**Work item:** Each line of the material is to be written out exactly.

--- START ---

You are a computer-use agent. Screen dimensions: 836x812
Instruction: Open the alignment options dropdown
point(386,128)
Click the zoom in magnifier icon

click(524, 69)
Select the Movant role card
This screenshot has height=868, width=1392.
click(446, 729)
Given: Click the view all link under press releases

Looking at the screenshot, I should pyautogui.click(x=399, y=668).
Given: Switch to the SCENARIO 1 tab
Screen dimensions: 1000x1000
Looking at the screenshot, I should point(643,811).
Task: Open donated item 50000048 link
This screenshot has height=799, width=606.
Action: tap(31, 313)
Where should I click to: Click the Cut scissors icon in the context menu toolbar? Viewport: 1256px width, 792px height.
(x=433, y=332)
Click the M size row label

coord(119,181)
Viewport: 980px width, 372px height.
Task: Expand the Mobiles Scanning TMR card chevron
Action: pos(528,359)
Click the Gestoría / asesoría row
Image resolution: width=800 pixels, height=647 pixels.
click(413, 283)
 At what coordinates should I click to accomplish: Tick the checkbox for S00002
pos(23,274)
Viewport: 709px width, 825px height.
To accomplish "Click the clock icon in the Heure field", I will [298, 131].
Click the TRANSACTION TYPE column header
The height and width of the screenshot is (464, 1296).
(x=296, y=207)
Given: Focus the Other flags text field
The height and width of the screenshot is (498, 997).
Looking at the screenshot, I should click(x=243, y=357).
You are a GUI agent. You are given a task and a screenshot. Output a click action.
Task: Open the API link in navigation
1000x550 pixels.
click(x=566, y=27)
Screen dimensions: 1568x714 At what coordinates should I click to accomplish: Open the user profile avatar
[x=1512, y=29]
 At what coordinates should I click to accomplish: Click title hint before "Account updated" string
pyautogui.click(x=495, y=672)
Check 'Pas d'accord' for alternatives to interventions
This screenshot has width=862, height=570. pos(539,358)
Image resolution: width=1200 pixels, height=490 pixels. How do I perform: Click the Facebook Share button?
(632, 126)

--- END ---

**Response to this exercise:**
You are a computer-use agent. Screen dimensions: 836x812
Instruction: Open the alignment options dropdown
point(386,128)
Click the zoom in magnifier icon

click(524, 69)
Select the Movant role card
This screenshot has height=868, width=1392.
click(446, 729)
Given: Click the view all link under press releases

Looking at the screenshot, I should pyautogui.click(x=399, y=668).
Given: Switch to the SCENARIO 1 tab
Screen dimensions: 1000x1000
Looking at the screenshot, I should point(643,811).
Task: Open donated item 50000048 link
This screenshot has height=799, width=606.
Action: tap(31, 313)
Where should I click to: Click the Cut scissors icon in the context menu toolbar? Viewport: 1256px width, 792px height.
(x=433, y=332)
Click the M size row label

coord(119,181)
Viewport: 980px width, 372px height.
Task: Expand the Mobiles Scanning TMR card chevron
Action: pos(528,359)
Click the Gestoría / asesoría row
Image resolution: width=800 pixels, height=647 pixels.
click(413, 283)
 At what coordinates should I click to accomplish: Tick the checkbox for S00002
pos(23,274)
Viewport: 709px width, 825px height.
To accomplish "Click the clock icon in the Heure field", I will [298, 131].
Click the TRANSACTION TYPE column header
The height and width of the screenshot is (464, 1296).
(x=296, y=207)
Given: Focus the Other flags text field
The height and width of the screenshot is (498, 997).
Looking at the screenshot, I should click(x=243, y=357).
You are a GUI agent. You are given a task and a screenshot. Output a click action.
Task: Open the API link in navigation
1000x550 pixels.
click(x=566, y=27)
Screen dimensions: 1568x714 At what coordinates should I click to accomplish: Open the user profile avatar
[x=1512, y=29]
 At what coordinates should I click to accomplish: Click title hint before "Account updated" string
pyautogui.click(x=495, y=672)
Check 'Pas d'accord' for alternatives to interventions
This screenshot has width=862, height=570. pos(539,358)
Image resolution: width=1200 pixels, height=490 pixels. How do I perform: Click the Facebook Share button?
(632, 126)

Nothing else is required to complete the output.